Vancomycin-resistant enterococci (VRE) are increasingly important nosocomial pathogens and screening for colonization status is a mainstay in infection control. We implemented PCR-based screening during vanA-positive Enterococcus faecium outbreaks in four university hospitals in Copenhagen, Denmark. Xpert®vanA/vanB was performed directly on rectal swabs and the vanA PCR result was used to guide infection control measures. Concurrently, all samples were selectively cultured including an overnight enrichment step. Diagnostic accuracy was calculated as well as turnaround time and the impact of the earlier available PCR results on infection control decision making.

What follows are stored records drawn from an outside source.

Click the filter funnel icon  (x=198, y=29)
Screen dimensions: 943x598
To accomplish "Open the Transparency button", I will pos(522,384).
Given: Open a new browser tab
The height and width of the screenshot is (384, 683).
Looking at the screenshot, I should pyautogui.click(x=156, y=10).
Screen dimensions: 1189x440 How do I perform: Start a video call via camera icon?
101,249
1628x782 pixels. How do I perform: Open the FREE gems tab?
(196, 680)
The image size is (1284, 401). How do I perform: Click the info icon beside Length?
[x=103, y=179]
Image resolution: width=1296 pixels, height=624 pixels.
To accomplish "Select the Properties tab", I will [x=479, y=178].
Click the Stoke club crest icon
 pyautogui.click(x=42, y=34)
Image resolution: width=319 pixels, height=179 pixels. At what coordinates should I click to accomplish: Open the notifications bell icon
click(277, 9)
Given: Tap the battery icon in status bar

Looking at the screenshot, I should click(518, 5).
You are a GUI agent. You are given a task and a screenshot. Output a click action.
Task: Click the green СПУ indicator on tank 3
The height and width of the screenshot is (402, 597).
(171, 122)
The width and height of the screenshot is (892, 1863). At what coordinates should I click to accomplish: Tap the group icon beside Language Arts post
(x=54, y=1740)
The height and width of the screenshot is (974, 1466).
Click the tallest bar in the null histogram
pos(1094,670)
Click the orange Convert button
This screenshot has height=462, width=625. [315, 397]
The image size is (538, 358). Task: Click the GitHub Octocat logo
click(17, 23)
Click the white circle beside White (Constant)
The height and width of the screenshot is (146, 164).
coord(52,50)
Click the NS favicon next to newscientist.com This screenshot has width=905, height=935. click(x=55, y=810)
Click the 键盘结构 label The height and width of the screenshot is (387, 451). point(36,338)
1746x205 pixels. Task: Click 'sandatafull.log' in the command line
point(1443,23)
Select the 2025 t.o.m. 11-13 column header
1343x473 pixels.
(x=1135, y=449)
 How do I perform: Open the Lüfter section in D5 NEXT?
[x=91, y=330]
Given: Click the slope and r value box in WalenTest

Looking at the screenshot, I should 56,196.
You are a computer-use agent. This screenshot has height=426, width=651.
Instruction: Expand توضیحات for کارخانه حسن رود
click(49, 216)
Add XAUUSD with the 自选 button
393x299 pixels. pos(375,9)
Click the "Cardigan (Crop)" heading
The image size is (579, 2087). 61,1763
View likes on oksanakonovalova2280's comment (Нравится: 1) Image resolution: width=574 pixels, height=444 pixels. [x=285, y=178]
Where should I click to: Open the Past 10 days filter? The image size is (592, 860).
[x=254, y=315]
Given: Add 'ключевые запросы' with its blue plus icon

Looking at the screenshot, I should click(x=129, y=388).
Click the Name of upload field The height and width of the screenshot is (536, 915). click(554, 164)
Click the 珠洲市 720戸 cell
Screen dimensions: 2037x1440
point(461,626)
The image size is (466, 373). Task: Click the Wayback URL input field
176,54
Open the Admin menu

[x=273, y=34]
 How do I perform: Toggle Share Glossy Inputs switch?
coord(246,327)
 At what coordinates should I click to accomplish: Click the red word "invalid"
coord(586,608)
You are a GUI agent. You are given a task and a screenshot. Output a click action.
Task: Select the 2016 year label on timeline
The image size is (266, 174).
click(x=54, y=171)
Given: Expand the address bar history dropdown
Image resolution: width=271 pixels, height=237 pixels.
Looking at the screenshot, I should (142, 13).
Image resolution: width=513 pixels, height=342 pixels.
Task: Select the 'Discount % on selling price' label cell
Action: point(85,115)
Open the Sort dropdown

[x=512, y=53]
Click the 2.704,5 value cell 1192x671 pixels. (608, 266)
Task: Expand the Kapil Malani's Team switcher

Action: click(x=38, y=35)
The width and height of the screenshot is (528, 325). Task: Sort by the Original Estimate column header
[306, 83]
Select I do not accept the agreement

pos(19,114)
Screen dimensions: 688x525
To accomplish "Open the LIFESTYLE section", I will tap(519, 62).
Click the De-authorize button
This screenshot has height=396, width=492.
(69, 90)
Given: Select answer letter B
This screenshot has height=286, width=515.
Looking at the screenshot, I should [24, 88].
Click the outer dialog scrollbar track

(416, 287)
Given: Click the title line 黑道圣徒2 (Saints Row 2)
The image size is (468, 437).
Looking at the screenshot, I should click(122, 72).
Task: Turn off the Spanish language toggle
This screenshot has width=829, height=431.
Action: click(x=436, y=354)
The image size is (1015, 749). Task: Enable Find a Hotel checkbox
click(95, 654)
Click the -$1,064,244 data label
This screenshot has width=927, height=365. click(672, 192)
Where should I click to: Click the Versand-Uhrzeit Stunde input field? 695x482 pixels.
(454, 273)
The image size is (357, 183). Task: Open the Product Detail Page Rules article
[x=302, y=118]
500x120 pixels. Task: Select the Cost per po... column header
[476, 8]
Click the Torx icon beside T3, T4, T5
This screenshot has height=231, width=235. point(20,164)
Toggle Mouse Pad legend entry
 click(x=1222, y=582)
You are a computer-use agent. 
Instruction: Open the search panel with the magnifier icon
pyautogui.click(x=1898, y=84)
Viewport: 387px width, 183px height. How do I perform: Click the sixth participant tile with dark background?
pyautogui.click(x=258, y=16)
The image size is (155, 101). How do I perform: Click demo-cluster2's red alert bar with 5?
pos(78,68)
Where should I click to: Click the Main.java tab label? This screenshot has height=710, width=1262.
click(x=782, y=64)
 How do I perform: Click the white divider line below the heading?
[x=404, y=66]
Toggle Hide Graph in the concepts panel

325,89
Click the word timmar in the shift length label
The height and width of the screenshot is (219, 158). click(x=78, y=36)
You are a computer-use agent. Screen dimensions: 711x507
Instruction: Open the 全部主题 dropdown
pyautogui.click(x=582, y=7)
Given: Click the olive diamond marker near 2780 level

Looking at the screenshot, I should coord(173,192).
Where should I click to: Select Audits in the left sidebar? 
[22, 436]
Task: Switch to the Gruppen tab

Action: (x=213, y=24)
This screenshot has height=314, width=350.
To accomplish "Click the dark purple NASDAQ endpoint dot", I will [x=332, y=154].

In all, 1110 samples were analysed. The vanA PCR positivity rate was 13.8% and culture positivity rate was 15.2%. The diagnostic accuracy of the vanA part of the assay was high with a sensitivity of 87.1%, a specificity of 99.7%, and positive and negative predictive values of 98.0% and 97.7%, respectively. The vanB PCR had a considerably lower specificity of 77.6% and a positive predictive value of 0.4%. In 1067 (96.1%) samples, PCR results were reported within 1 day, whereas median culture turnaround time was 3 days. The saving of time to available results corresponded to 141 saved isolation days and 292 saved transmission risk days. False-negative or false-positive PCR results led to six additional transmission risk days and 13 additional isolation days, respectively.The vanA PCR had high diagnostic accuracy and the prompt availability of results gave a considerable benefit for infection control decision making.